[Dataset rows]
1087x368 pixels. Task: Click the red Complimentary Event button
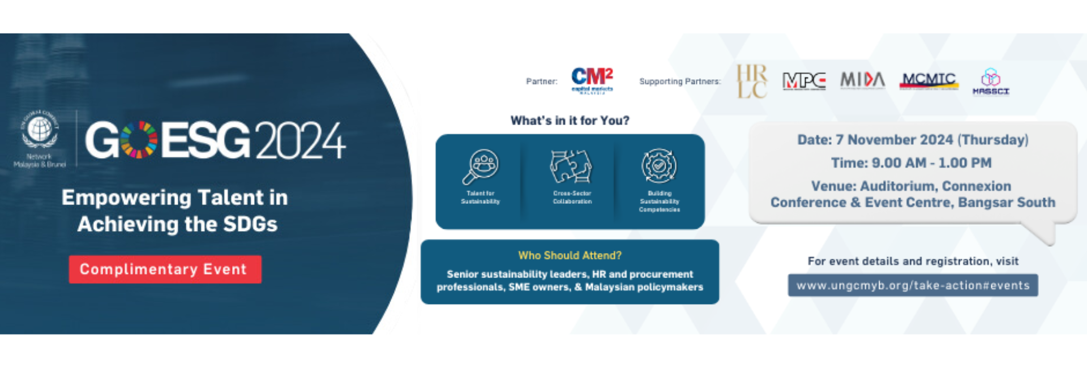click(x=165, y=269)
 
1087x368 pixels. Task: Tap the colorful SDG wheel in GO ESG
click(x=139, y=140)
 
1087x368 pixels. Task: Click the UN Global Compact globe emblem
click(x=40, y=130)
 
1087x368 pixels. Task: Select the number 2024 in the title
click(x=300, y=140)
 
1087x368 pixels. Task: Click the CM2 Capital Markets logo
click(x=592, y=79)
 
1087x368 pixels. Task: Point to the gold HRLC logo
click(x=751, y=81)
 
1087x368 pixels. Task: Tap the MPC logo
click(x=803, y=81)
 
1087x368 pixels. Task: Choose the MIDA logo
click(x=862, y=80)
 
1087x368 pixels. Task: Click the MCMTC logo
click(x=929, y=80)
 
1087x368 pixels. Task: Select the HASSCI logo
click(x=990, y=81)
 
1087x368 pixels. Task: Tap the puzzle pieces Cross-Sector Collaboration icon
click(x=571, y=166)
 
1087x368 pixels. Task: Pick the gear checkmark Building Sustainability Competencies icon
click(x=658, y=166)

> Set problem
Reproduce all of the data above line for line, leaving out the picture.

> Reply to the task
1087x368 pixels. Task: Click the red Complimentary Event button
click(x=165, y=269)
 
1087x368 pixels. Task: Tap the colorful SDG wheel in GO ESG
click(x=139, y=140)
 
1087x368 pixels. Task: Click the UN Global Compact globe emblem
click(x=40, y=130)
 
1087x368 pixels. Task: Select the number 2024 in the title
click(x=300, y=140)
 
1087x368 pixels. Task: Click the CM2 Capital Markets logo
click(x=592, y=79)
 
1087x368 pixels. Task: Point to the gold HRLC logo
click(x=751, y=81)
 
1087x368 pixels. Task: Tap the MPC logo
click(x=803, y=81)
 
1087x368 pixels. Task: Choose the MIDA logo
click(x=862, y=80)
 
1087x368 pixels. Task: Click the MCMTC logo
click(x=929, y=80)
 
1087x368 pixels. Task: Select the HASSCI logo
click(x=990, y=81)
 
1087x368 pixels. Task: Tap the puzzle pieces Cross-Sector Collaboration icon
click(x=571, y=166)
 
1087x368 pixels. Task: Pick the gear checkmark Building Sustainability Competencies icon
click(x=658, y=166)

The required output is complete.